The remainder of this paper is organized as follows. Section 2 presents the background and related studies. Section 3 describes the anomaly detection methods and the characteristics of the data used for the experiments. The experimental results are presented and discussed in Sections 4 and 5. Section 6 provides the conclusion and future work.

2 Related Work

To predict the toxic content of the sentence, after preparing the text to work with a machine, the next step using classifiers like the machine learning approach to work with the detection. In machine learning approaches, it could be categorized into unsupervised, semi-supervised, and supervised approaches. While supervised learning depends on manual labeling of a large volume dataset, on the other side unsupervised learning does not rely on human labor and it’s a domain-independent approach that is capable of handling a diversity of the content. Supervised learning effectively to capture small scale event but in the contrast, it needs a manual label of the data set, while unsupervised learning has limited power to handle small scale event, that’s why Hua et al. [4] proposed to use semi-supervised learning to using labeled data in conjunction with unlabeled data. In supervised classification, Burnap and Williams [5] worked on a variety of supervised classifiers and resulted in a similar performance of each classifier but the accuracy could be changed depending on the setting of the features. Moreover, in the semi-supervised learning domain, Xiang et al. [6] claimed that their proposed approach could be a good alternative to tackle the cost problem of supervised approaches to detect toxic content. One of the works in unsupervised learning by Giftari et al. [7] proposed to utilize a bootstrapping approach to build the toxic content lexicon and their best results were obtained with combined semantic hate and their based features.

Deep learning methods perform at state of art level in the text mining and text classification task. In toxic content detection challenge and similar task with other terms like toxic comment detection or hate speech detection.
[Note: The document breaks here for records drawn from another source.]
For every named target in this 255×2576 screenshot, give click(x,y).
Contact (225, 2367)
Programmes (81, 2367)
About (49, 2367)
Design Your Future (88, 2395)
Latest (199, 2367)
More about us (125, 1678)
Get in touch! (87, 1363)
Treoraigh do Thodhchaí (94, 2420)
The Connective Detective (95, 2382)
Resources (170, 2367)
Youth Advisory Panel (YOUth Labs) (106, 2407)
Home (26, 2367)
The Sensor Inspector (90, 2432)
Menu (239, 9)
In the task of online hate detection, many models of deep learning have been applied in the research architecture, like recurrent neural network (RNN) [810], convolutional neural network (CNN) [11], or a combination of both RNN and CNN. For example, works from Badjatiya et al. [12] applied deep neural networks to classify the hatefulness of tweets and stated that performance from CNN showed a better result compared to the baseline methods (n-gram, TF-IDF, BOW). Other work from Park and Fung [13] applied CNN methods to detect racist and sexist language. This work classifies 20K tweets and puts them on 3 kinds of CNN models (CharCNN, WordCNN, and HybridCNN) achieving the best performance from HybridCNN. In the challenge for detecting types of toxicity in comments, Georgeakopoulos et al. [14] proposed a deep learning approach involving CNN similar to Chu et al. [15] but with this work applying character level embedding also for detecting types of toxicity. Other works also involve Long-Short Term Memory Networks (LSTM) [16] and RNN-LSTM with custom embedding [17].

3 Proposed Method

One of the aims in meaning representation is to build a representation that able to give a similar format of representation even if the sentence is paraphrased. The meaning representations are often based on underlying formalism or grammar. There’s a variety of meaning representation formalism including typed lambda-calculus expressions, semantic role labeling, and also AMR. In this work, we utilize AMR as a meaning representation in integration with CNN’s.
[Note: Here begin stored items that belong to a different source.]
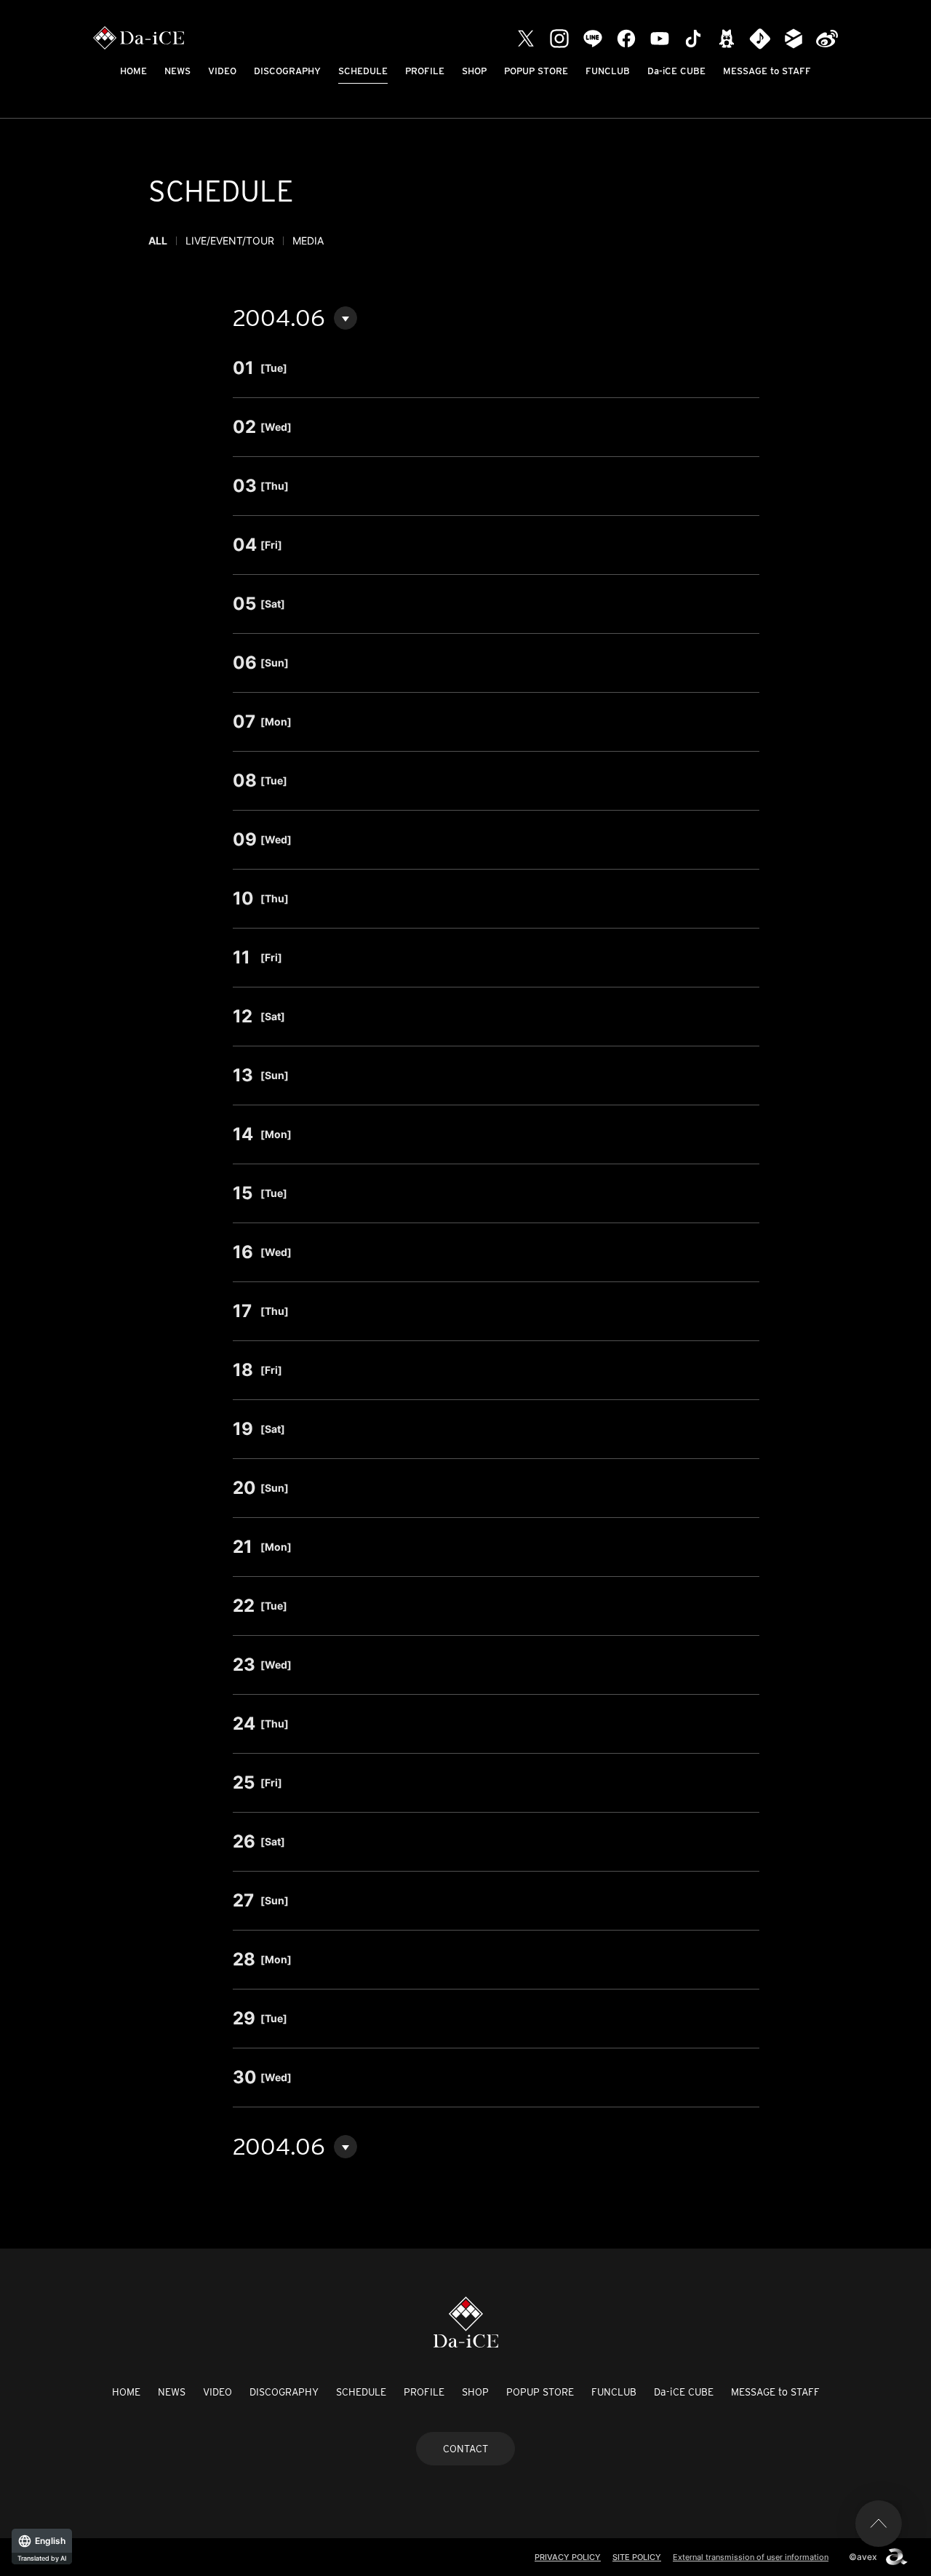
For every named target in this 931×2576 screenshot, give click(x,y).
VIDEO (222, 70)
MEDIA (308, 240)
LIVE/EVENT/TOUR (229, 240)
3.1 Toxic Content to Graph Representation

AMR is a tool that represents the whole sentence as graph structure, where the nodes are the “concepts” and the edges are the “relations”. AMRs were introduced by Banarescu et al. [18] and are acyclic, directed graphs that represent the meaning of a sentence. AMR of the sentence could be represented by its textual PENMAN notation format [19] as shown in Figure 1 or a graph format shown in Figure 2. One of the purposes of AMR is to normalize and remove the effect of grammatical skewing, meaning there are some grammatical twists or distortions between semantics and grammar.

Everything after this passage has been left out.